- THE TASK
Nothing but a number belongs in the answer: the count of lines below that contain the word "width".

- DATA SUPPLIED
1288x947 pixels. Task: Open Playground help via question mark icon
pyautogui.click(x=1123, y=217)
--
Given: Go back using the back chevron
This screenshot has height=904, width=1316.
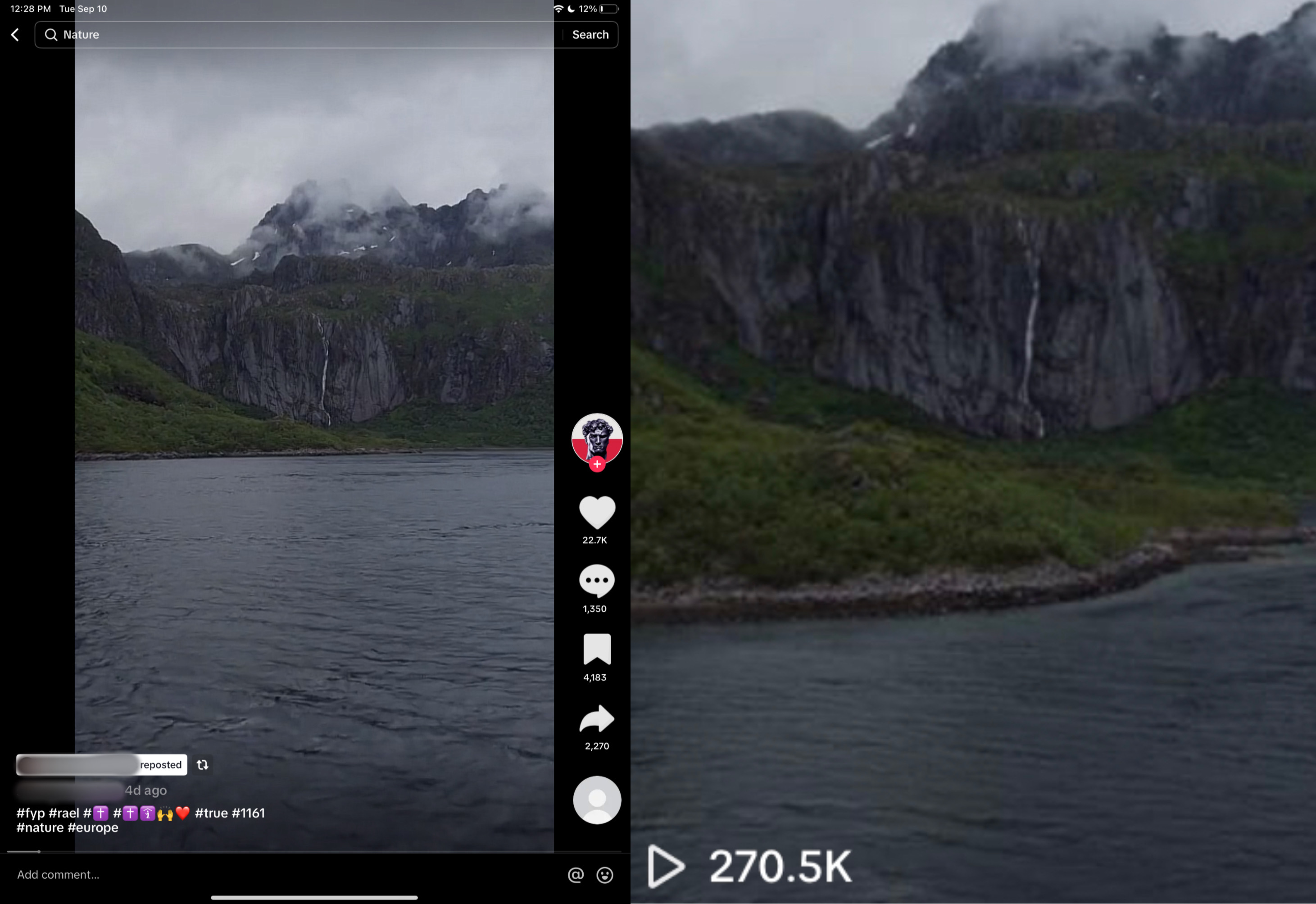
==
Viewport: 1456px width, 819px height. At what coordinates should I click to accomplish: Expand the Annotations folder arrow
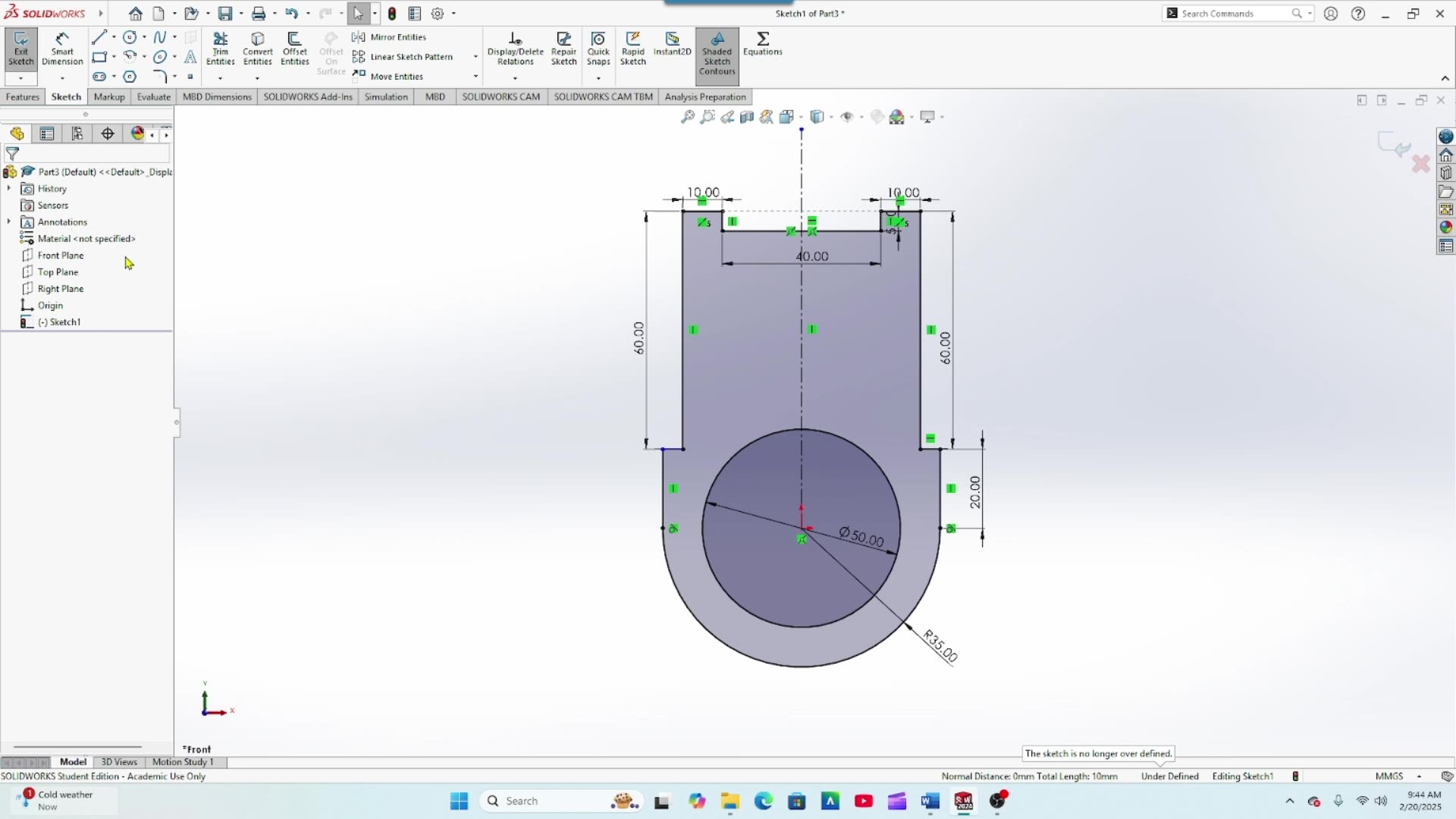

- SOLUTION TO THE EXERCISE
2